The persistence of measurable residual disease (MRD) is a strong indicator for adverse outcomes in acute myeloid leukemia (AML) and has been shown to be a valid surrogate marker for disease-free survival and overall survival, irrespective of patients' age, AML subtype, sample type, time of MRD assessment and MRD detection method (Short et al., 2020). Other hematopoietic malignancies such as B- and plasma cell lineages also benefit from MRD diagnostic assays (Chen et al., 2023; Gao et al., 2023; McMillan et al., 2023; Zhou et al., 2023). In a study by Wang et al. (2023) their experience working under CLSI HL62 guidelines and FDA IDE (investigational device exemption) approval in the validation of a 12-color AML MRD flow cytometry MRD assay is shared, including the details of panel design, analysis and interpretation.
Prior to their recent cytometer upgrade to 12-marker capacity permitting more expansive testing, these investigators utilized an eight-marker AML MRD test designed to discriminate between normal and abnormal myelomonocytic precursors using analytical approaches combining the detection of leukemia-associated immunophenotypes (LAIP) and/or the identification of deviation from normal (DfN) methods. The eight-color assay was cross correlated with molecular testing, clinical outcomes, and resulted in multiple publications (Ouyang et al., 2015, 2016; Xu et al., 2017).

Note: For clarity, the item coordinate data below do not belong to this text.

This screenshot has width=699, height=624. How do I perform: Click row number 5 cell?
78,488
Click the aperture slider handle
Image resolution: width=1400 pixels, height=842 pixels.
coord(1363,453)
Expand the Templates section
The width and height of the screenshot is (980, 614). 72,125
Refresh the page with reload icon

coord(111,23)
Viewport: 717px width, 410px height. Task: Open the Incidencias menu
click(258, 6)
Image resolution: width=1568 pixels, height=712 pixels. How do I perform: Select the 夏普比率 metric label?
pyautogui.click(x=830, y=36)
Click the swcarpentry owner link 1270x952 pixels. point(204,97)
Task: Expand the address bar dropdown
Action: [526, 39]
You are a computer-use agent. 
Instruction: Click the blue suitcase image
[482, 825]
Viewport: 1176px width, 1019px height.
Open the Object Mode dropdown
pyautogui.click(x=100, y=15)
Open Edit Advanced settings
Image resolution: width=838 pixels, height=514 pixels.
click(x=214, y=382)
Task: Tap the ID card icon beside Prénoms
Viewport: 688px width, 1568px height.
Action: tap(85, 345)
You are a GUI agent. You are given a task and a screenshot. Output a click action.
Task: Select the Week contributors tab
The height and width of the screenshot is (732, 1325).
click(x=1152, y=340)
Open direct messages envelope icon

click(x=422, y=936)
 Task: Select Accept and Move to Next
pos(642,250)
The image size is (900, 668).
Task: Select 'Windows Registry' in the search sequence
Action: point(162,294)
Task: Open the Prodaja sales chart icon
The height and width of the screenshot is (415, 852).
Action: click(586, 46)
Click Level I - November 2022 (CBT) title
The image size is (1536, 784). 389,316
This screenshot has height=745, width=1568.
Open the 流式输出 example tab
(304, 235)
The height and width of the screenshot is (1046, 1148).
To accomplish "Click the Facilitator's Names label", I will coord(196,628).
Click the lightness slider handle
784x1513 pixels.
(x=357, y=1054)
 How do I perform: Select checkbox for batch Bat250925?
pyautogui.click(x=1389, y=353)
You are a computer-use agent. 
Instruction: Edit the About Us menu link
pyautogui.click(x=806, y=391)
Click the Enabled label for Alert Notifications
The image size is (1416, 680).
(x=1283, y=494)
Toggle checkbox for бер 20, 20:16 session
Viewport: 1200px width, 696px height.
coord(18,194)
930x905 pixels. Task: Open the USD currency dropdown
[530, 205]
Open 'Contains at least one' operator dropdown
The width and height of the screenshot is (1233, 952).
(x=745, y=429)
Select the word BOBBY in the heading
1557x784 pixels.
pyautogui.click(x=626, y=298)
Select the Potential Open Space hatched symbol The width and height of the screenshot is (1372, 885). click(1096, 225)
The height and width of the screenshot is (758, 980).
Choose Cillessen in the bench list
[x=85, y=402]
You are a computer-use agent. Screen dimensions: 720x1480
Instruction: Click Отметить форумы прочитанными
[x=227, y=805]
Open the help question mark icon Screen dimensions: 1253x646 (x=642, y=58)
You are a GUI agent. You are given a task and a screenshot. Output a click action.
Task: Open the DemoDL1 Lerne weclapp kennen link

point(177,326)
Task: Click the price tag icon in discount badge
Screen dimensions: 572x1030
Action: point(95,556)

In the current study, the assay accuracy was assessed by testing known positive and negative samples and correlating with the results of molecular genetic testing and follow-up bone marrow examination. The limit of detection (LOD) and limit of quantification (LOQ) were validated to a level between 0.01% and 0.1%, dependent on the numbers of cells evaluated and the degree of deviation from normal phenotypes. Assay linearity, precision and carry over studies were found to be acceptable. The clinical validity of the assay was tested in 61 patients in order that “trueness” could be determined by correlating with concurrent molecular genetic testing and or follow-up bone marrow examination results; the clinical test concordance was 93%, specificity 98% and sensitivity 83%. Ultimately, the most challenging aspects of the assay involved discerning differences between pre-leukemic cells (persistent clonal hematopoiesis) or underlying myelodysplastic clones from AML MRD with immunophenotypic switch or subclone selection, highlighting the need for further characterization of abnormal blasts bearing the potential for relapse.
Processing as many monoclonal antibodies as possible in one staining tube in the clinical flow cytometry laboratory has been an on-going aspiration over my entire professional career. It is not as much of the “flow-geek” in me that wants such capacity but rather my contention that such practice clearly provides better medical care to our patients. This is especially true in the diagnosis of hematologic malignancies, where I contend that the tumors “…do not read the same books and journals” that we do related to linage markers, but rather do whatever they can to obfuscate their lineages and confuse us with their “unfaithful” antigenic co-expressions. The more markers we can apply to such malignancies, along with built in internal positive and negative controls (provided by comingling normal cells), the better diagnosticians we become. These are not the only advantages of minimizing the number of staining tubes, in that when samples are pauci-cellular, more diagnostic information also becomes further available utilizing the least number of tubes or wells cells are processed in. The more analytic power the clinical flow cytometry laboratory can harness, the more flexibility we can offer and better questions we can ask such as those described just above related to MRD as well as so many other areas (Estevam et al., 2021; Quirós-Caso et al., 2022; Shameli & Roshan, 2022; Sanjabi & Lear, 2021). Such hardware, reagents and software already exists in our research flow cytometry laboratories; we are all left waiting for these to move fully into the clinical realm, and to see advances in this area brings us all closer to far better laboratory practice.
In the submission of Hammerich et al. (2023), we learn of the application of a three-laser spectral flow cytometer demonstrating the analysis of a 31-marker clinically oriented testing panel. The standard 3-laser Aurora utilized by this group resolved 31 fluorochromes excited off a 405, 488, and 640 nm lasers. All fluorochromes and titrated antibodies used in the study were commercially available simplifying modification of the panel and facilitating replacement of markers of interest with others that might be more appropriate. In fact since not all detectors were utilized in this study, it is possible to hypothesize that in the future a few more conjugated antibodies might possibly expand the breadth of this platform's analytic capacity. In conclusion, I find this to be a great moment in clinical flow diagnostics… except of course that I want at least one if not two- to -three more lasers in the instrument than those discussed in this article .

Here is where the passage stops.